INPUT ->
— begin —

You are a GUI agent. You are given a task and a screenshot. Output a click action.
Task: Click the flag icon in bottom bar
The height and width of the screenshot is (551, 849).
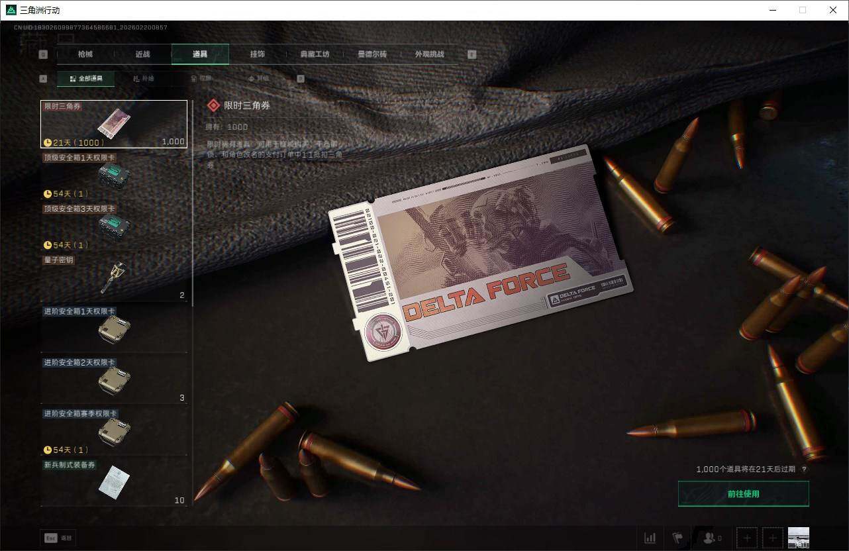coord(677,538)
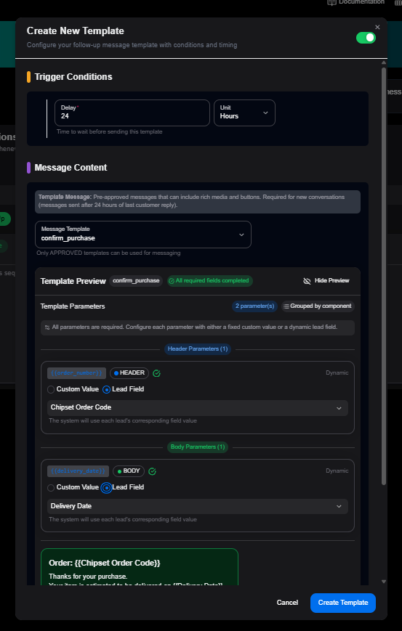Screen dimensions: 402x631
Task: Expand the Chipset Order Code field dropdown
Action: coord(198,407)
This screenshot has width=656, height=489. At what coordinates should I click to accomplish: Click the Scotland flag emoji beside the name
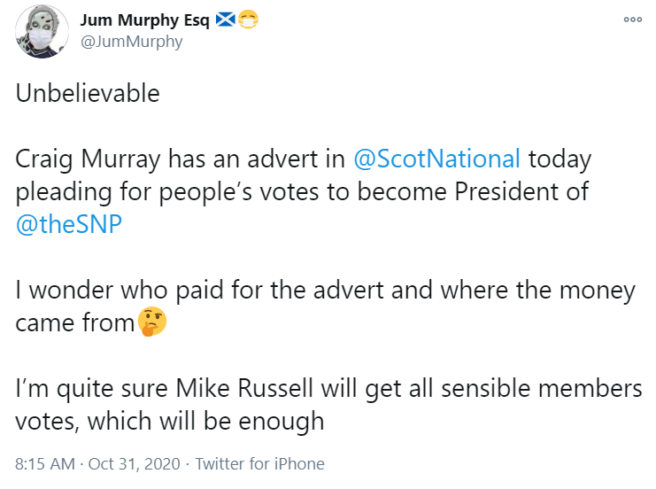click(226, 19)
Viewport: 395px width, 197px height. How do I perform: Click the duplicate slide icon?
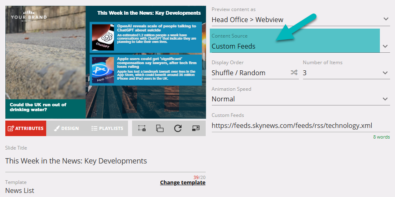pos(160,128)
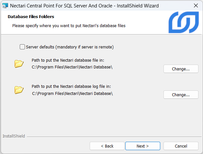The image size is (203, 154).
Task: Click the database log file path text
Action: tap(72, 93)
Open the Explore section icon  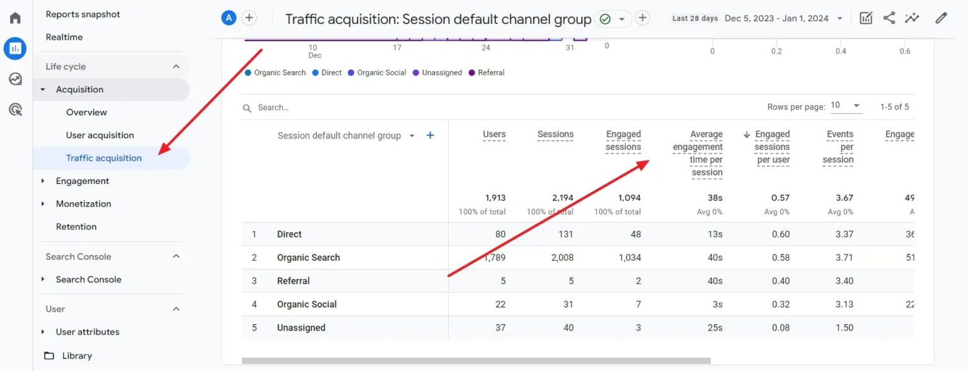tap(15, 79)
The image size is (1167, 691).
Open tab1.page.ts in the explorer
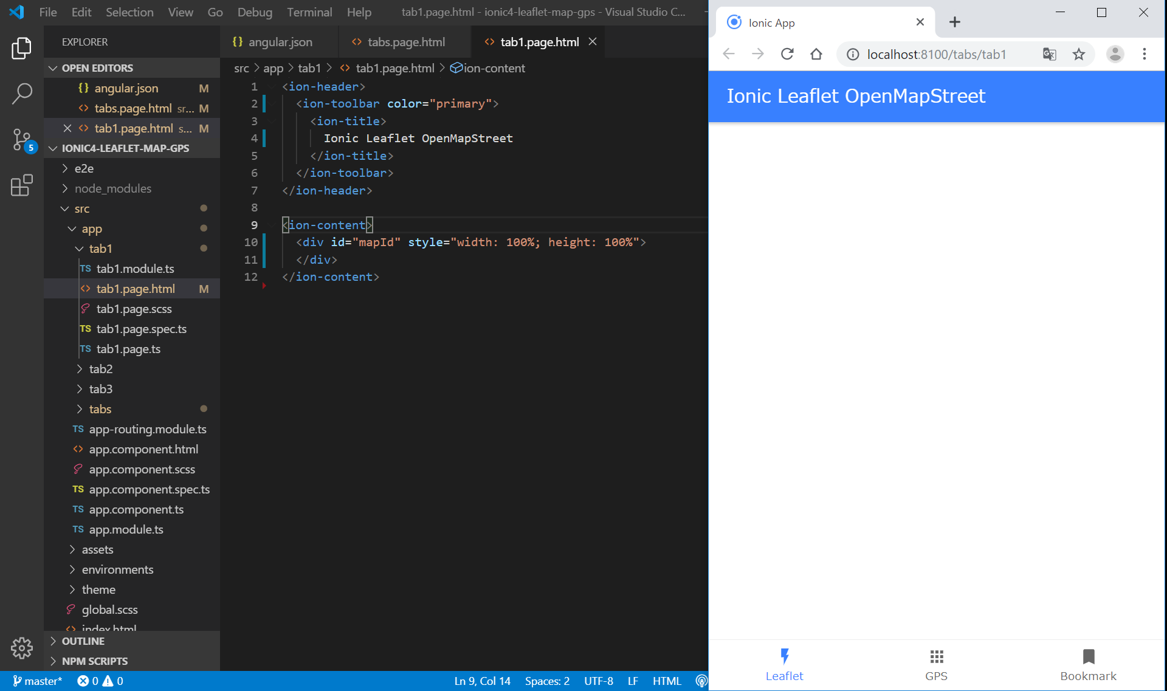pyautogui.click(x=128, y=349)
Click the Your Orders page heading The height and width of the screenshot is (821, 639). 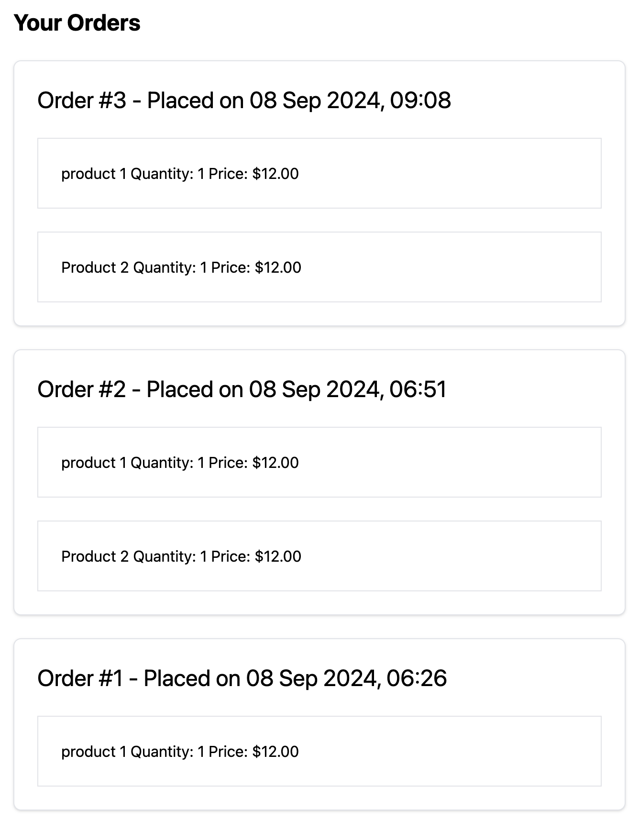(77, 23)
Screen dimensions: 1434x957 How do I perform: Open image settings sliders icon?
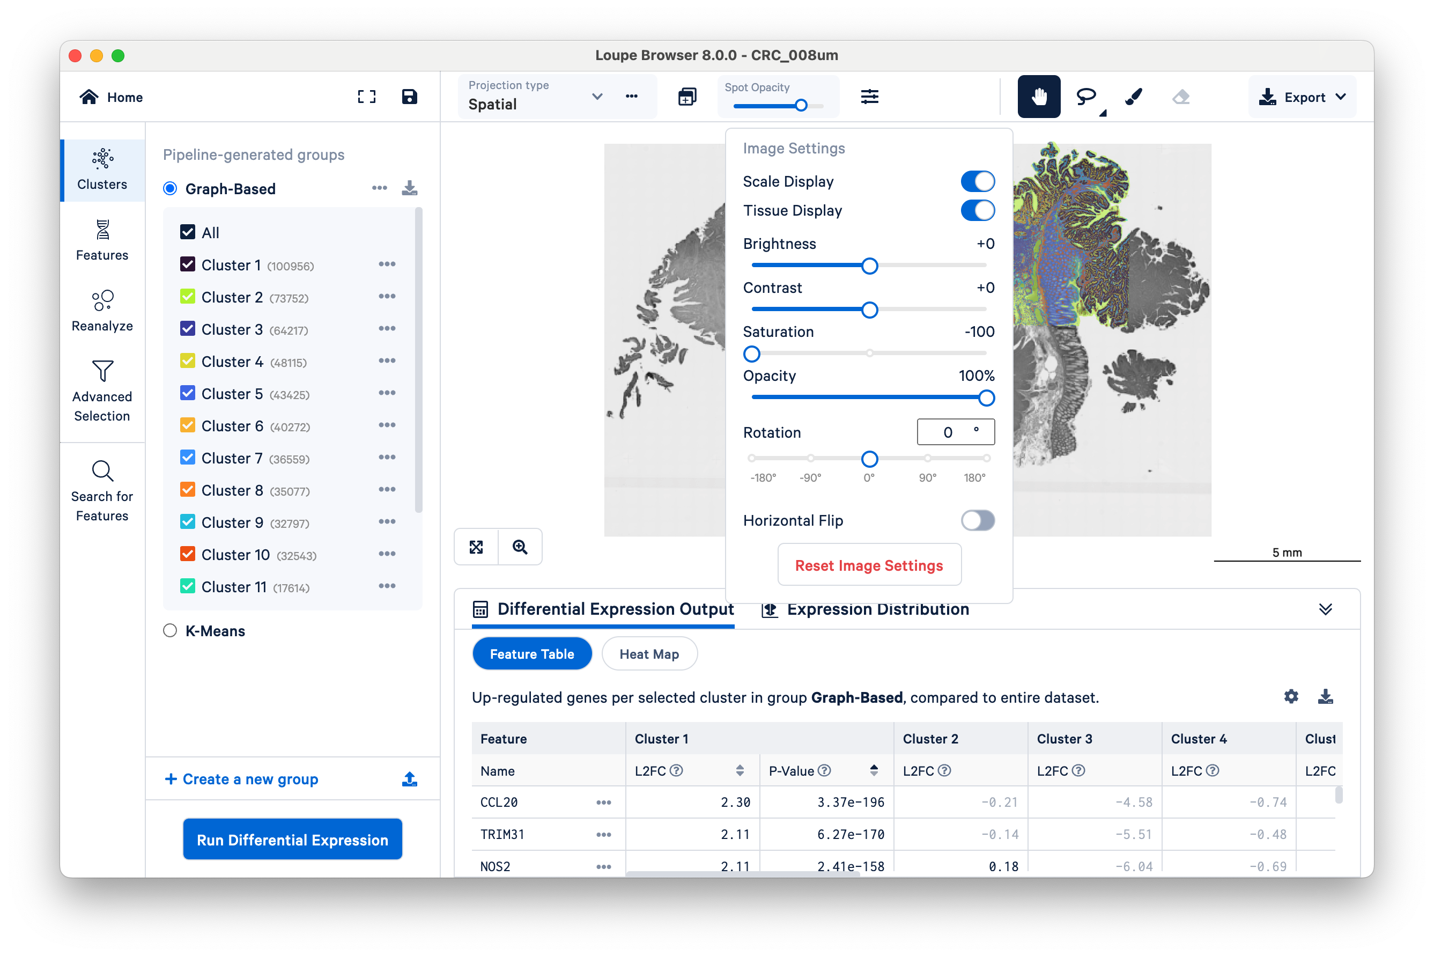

— end —
— begin —

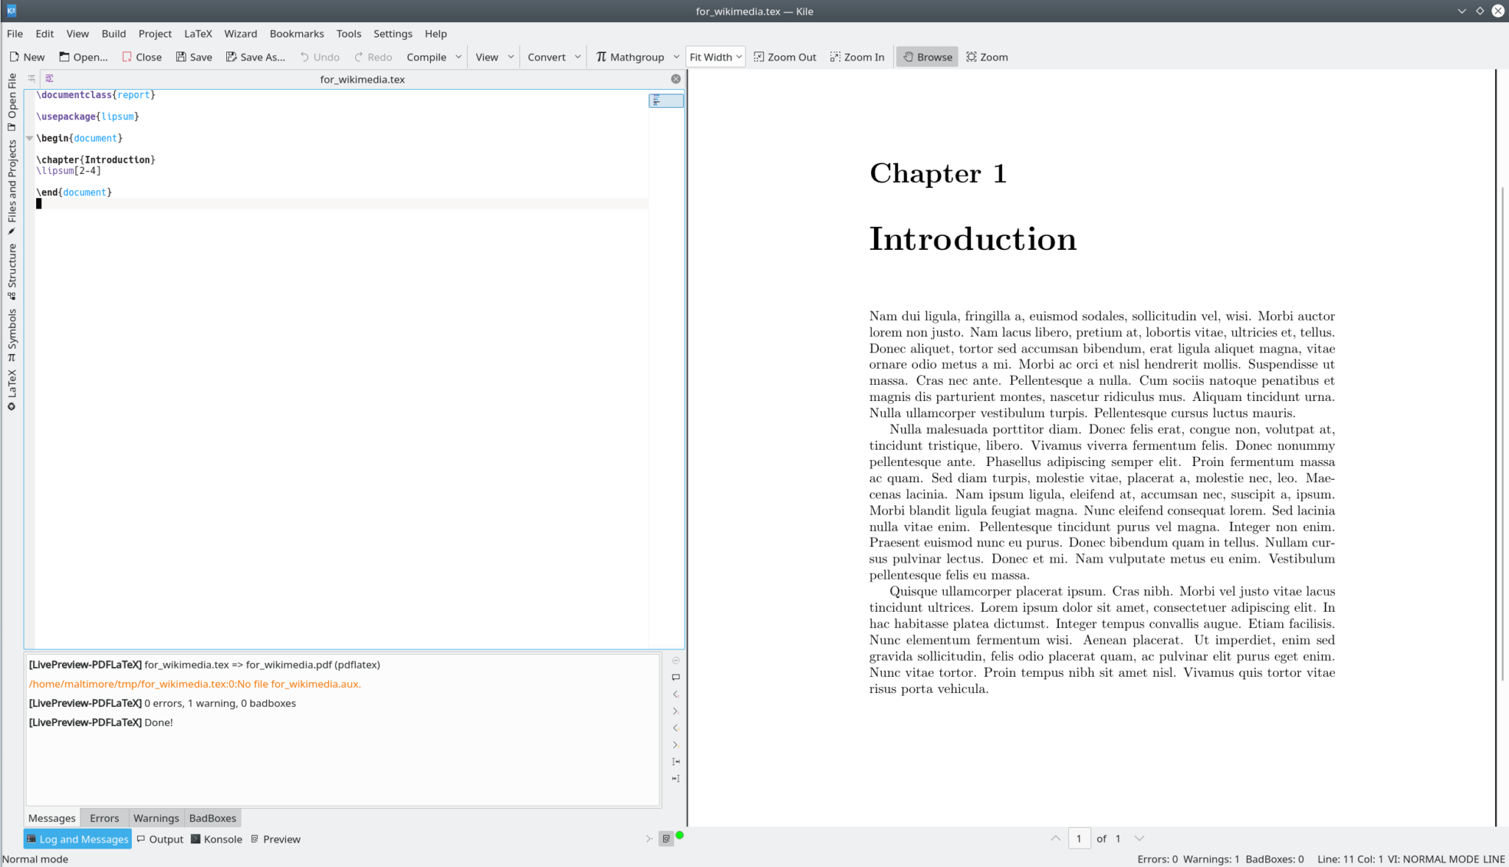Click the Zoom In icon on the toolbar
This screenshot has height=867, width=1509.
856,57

— end —
— begin —

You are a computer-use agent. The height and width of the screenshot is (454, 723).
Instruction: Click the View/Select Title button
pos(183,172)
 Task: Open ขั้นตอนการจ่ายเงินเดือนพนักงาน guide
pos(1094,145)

— end —

WORK TO BE COMPLETED ->
Give the records from the line with "You are a GUI" to the line with "click(226, 19)", both included, as a Markdown table with the columns Row and Line, skipping blank lines and leaving out the pictures.

SOLUTION BELOW ->
| Row | Line |
|---|---|
| 1 | You are a GUI agent. You are given a task and a screenshot. Output a click action. |
| 2 | Task: Click the flag icon in bottom bar |
| 3 | The height and width of the screenshot is (551, 849). |
| 4 | coord(677,538) |
| 5 | Screen dimensions: 402x631 |
| 6 | Task: Expand the Chipset Order Code field dropdown |
| 7 | Action: coord(198,407) |
| 8 | This screenshot has width=656, height=489. At what coordinates should I click to accomplish: Click the Scotland flag emoji beside the name |
| 9 | click(226, 19) |